EM wave and electrical signal relation

Thread Starter

Vilius_Zalenas

Joined Jul 24, 2022
15
Hello,

I am a second year electronic engineering student just starting my way in the industry. This time I will ask for theory clarification that simply is missing to make the ends meet in my understanding ofRF physics.

Last semester I did a deep dive into RF world at university. I was learning basics about transmission lines, waveguides, antennas etc. Lets say we have a microstrip type transmission line (50 ohms). In order to match the impedance, we have to connect both conductors with a 50 ohm resistor (standard impedance matching procedure.) On the other hand, the EM wave can only propagate (without immense attenuation) in the dielectric material (In this case, lets say its a standard 1.6mm thickness FR-4 PCB). So my question is, how these two laws are related? I mean from my point of understanding, that 50 ohm resistor is just a physical component, how can it affect the EM wave propagation in the dielectric?

▶ Data listing
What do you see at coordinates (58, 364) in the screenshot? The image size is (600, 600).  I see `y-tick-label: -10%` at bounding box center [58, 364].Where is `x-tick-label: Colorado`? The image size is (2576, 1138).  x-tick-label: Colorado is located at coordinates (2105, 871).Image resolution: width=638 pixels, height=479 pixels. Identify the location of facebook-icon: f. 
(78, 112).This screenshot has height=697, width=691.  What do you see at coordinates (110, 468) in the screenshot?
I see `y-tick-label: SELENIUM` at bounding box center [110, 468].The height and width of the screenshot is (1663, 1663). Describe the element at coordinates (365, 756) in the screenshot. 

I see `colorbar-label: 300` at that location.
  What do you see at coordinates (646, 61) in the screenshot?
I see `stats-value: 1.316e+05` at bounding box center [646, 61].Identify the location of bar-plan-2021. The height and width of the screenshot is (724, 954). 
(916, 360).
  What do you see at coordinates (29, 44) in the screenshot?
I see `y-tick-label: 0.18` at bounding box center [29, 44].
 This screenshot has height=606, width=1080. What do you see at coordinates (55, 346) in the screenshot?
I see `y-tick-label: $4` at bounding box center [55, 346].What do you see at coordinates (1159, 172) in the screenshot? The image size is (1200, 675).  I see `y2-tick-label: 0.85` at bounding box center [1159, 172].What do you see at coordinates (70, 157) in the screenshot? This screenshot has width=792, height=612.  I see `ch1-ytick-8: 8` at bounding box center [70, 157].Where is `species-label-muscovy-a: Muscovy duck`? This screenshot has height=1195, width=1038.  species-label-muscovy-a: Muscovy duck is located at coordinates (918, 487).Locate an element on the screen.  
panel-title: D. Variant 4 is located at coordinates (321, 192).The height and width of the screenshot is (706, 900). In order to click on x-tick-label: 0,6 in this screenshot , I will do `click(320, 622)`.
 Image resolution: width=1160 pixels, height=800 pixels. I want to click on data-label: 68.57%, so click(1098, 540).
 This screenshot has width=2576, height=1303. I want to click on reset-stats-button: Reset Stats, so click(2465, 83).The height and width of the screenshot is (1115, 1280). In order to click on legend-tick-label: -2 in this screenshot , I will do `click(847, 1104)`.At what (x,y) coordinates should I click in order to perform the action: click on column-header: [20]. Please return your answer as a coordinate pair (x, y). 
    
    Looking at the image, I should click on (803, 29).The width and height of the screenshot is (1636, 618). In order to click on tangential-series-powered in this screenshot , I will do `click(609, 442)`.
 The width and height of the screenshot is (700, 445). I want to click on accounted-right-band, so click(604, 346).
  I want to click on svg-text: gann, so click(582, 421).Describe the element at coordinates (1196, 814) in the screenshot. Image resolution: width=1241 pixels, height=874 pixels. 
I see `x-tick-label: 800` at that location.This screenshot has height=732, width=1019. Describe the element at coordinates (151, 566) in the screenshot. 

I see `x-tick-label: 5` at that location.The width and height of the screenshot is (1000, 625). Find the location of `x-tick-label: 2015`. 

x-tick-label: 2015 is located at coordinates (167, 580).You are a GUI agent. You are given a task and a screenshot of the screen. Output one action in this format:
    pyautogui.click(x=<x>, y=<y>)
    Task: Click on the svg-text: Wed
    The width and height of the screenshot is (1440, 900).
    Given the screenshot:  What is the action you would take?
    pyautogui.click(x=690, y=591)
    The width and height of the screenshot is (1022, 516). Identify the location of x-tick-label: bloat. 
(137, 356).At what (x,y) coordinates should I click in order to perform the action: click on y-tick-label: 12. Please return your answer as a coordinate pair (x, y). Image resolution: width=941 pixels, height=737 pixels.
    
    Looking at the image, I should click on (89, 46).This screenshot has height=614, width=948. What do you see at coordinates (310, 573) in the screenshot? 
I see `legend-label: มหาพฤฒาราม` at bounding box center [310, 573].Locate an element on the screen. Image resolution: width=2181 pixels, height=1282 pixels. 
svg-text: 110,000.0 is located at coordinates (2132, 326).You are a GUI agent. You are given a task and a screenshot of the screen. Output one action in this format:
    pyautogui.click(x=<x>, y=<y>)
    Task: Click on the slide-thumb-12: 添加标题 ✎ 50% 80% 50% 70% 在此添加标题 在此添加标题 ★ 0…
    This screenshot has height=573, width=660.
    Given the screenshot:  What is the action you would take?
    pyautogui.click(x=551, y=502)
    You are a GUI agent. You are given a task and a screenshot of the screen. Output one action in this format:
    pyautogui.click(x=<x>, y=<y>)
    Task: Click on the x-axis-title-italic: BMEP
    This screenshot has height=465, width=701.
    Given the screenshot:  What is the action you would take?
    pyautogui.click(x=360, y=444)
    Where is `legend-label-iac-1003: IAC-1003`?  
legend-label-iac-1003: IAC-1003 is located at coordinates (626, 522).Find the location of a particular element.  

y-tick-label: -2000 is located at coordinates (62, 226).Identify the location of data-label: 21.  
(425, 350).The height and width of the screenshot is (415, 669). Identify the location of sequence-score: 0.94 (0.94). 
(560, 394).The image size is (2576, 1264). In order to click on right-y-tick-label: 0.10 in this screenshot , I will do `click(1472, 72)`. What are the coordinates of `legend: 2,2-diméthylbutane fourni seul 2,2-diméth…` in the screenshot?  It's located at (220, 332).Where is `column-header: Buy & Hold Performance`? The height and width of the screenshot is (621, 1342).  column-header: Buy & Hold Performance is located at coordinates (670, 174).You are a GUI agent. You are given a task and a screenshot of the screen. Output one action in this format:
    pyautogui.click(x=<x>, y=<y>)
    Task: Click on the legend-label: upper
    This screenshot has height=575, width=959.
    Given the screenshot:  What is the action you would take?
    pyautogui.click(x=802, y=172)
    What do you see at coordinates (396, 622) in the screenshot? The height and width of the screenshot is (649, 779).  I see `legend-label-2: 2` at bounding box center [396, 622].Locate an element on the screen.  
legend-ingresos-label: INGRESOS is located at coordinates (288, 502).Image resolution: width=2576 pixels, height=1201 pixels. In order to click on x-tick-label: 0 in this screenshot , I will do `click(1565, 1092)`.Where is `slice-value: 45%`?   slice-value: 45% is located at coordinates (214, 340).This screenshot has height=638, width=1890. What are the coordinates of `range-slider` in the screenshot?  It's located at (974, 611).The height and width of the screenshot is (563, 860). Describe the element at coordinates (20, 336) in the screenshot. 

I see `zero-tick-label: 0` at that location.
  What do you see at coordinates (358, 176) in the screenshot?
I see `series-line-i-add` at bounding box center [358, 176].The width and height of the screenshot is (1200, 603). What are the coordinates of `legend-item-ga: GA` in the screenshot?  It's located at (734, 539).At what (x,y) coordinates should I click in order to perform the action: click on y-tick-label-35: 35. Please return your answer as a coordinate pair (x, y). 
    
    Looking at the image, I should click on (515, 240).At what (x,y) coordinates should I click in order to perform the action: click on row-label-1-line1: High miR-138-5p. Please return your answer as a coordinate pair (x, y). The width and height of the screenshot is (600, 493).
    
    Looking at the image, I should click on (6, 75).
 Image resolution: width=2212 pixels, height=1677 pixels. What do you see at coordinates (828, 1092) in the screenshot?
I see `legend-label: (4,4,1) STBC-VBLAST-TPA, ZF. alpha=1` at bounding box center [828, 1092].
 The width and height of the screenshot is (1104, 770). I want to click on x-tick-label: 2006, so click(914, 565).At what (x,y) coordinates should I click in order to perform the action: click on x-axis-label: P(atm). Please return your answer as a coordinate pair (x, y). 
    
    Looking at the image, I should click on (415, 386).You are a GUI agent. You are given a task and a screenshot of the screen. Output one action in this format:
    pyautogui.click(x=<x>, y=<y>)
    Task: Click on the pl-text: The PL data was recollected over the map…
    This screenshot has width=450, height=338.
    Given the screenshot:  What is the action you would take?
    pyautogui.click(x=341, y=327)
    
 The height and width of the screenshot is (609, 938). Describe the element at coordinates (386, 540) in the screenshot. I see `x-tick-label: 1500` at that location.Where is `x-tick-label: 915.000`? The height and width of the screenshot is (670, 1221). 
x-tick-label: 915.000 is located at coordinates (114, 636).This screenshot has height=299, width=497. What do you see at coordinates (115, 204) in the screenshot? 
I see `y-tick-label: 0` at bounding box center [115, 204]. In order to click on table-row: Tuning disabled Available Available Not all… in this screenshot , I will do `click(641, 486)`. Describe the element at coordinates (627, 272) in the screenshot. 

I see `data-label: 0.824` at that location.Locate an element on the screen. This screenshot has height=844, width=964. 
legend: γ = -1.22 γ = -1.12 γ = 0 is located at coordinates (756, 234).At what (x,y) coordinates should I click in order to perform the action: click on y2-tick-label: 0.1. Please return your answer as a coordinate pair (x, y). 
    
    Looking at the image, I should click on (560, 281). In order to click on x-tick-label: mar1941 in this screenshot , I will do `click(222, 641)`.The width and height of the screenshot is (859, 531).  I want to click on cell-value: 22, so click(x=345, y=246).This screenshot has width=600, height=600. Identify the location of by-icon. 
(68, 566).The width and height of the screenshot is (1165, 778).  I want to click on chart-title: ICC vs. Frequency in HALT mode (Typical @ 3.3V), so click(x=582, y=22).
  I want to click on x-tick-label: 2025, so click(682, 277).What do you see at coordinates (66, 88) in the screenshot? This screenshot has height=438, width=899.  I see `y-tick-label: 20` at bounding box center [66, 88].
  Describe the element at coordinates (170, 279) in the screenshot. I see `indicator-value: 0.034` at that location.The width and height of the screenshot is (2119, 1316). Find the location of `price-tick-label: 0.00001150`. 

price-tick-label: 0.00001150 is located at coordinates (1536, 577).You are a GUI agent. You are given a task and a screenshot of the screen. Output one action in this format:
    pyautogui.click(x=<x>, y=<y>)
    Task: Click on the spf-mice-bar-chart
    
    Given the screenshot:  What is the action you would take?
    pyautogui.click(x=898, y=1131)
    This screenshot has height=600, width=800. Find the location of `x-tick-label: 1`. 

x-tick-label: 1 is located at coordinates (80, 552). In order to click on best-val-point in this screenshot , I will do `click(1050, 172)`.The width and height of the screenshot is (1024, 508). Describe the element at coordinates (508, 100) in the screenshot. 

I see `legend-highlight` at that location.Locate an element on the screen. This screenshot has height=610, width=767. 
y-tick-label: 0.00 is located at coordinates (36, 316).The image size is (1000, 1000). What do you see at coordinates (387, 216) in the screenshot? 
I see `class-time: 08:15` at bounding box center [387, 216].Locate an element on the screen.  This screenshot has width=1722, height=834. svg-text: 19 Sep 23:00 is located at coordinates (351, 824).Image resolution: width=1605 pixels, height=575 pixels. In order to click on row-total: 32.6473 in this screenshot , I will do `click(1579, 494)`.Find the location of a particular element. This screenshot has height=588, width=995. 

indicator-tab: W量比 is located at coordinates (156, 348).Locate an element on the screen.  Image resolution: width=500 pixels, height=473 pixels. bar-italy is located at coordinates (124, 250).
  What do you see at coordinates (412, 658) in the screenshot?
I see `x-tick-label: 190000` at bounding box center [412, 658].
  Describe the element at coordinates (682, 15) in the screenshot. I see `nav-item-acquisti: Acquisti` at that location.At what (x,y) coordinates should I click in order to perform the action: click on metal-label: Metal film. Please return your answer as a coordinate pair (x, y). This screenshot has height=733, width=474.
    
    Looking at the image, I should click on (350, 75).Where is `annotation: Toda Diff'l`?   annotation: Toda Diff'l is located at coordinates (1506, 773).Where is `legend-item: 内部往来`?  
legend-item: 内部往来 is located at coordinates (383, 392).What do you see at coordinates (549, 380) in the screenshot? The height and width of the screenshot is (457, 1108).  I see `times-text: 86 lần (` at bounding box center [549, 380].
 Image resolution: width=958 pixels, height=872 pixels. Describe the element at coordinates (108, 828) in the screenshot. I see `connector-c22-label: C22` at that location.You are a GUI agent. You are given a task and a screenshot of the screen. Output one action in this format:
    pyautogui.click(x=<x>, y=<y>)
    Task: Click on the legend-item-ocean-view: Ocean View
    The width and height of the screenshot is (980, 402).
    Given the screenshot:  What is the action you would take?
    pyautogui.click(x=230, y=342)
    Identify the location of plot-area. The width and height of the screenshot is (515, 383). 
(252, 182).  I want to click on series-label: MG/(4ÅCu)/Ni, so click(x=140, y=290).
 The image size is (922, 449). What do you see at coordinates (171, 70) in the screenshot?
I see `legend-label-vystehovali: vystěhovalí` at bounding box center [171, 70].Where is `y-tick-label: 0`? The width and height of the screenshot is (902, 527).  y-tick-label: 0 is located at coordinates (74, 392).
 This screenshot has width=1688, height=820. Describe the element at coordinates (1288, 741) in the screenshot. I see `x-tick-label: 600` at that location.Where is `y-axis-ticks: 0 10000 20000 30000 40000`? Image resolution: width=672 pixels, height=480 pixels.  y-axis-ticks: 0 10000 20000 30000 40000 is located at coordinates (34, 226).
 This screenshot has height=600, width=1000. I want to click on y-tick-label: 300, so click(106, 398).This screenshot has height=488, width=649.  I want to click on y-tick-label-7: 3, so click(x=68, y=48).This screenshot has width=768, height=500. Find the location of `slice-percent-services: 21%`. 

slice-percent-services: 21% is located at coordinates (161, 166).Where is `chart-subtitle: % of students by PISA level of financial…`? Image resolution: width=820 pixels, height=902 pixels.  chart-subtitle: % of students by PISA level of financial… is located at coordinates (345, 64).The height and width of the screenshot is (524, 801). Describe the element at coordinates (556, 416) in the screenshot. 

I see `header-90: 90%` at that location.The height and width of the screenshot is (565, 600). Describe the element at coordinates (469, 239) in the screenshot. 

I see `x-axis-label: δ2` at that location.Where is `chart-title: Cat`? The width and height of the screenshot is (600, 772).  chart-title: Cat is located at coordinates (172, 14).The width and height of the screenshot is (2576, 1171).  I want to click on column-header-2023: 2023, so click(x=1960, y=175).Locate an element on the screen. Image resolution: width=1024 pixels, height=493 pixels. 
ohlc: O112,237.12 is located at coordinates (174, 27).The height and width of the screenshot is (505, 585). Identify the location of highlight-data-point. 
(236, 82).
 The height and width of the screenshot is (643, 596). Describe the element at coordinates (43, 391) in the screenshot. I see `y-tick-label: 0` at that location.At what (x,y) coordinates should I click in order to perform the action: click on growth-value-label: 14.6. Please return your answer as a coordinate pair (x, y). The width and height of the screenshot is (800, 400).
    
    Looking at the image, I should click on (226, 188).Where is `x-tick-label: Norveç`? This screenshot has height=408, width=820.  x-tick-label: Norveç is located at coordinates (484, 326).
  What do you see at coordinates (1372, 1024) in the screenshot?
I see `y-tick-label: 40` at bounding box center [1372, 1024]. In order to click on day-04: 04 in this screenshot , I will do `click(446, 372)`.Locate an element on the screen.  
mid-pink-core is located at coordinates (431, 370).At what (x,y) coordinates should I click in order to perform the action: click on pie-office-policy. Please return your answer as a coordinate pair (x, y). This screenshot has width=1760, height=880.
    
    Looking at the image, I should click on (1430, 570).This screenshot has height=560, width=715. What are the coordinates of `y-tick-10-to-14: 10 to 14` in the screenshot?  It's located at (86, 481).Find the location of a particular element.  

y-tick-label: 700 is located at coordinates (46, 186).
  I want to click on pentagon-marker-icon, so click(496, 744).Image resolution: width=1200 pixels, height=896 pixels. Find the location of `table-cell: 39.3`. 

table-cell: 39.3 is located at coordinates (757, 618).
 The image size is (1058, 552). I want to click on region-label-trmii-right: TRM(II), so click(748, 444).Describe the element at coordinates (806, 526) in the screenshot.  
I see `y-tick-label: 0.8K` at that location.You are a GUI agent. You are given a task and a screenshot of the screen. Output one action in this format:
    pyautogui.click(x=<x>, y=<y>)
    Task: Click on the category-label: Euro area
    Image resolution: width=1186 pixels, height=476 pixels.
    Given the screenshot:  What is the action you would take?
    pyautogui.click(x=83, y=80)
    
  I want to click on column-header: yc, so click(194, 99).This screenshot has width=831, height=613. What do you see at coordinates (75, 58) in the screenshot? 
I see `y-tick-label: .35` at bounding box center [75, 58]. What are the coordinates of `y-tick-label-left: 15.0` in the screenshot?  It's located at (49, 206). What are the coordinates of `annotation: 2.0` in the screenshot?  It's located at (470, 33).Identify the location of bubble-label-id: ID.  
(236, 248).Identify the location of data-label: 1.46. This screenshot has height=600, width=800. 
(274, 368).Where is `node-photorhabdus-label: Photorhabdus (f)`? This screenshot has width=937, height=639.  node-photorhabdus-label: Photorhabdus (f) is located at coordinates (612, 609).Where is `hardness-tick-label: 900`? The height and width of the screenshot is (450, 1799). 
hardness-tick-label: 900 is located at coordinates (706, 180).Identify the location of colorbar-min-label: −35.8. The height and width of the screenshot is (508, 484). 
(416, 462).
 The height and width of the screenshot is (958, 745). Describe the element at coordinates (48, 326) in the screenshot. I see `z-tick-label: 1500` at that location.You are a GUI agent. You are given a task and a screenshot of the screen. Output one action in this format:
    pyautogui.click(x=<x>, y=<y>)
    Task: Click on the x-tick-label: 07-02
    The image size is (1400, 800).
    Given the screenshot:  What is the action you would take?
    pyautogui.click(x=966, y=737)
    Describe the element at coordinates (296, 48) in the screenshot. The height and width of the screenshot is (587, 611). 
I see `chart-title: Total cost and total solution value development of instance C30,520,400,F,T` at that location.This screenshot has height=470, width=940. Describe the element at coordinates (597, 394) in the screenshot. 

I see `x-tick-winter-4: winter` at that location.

▶ How to complete this task
Please reproduce the forum post about EM waves and electrical signals from above, word for word and in full.

▶ Worked solution
EM wave and electrical signal relation

Thread Starter

Vilius_Zalenas

Joined Jul 24, 2022
15
Hello,

I am a second year electronic engineering student just starting my way in the industry. This time I will ask for theory clarification that simply is missing to make the ends meet in my understanding ofRF physics.

Last semester I did a deep dive into RF world at university. I was learning basics about transmission lines, waveguides, antennas etc. Lets say we have a microstrip type transmission line (50 ohms). In order to match the impedance, we have to connect both conductors with a 50 ohm resistor (standard impedance matching procedure.) On the other hand, the EM wave can only propagate (without immense attenuation) in the dielectric material (In this case, lets say its a standard 1.6mm thickness FR-4 PCB). So my question is, how these two laws are related? I mean from my point of understanding, that 50 ohm resistor is just a physical component, how can it affect the EM wave propagation in the dielectric?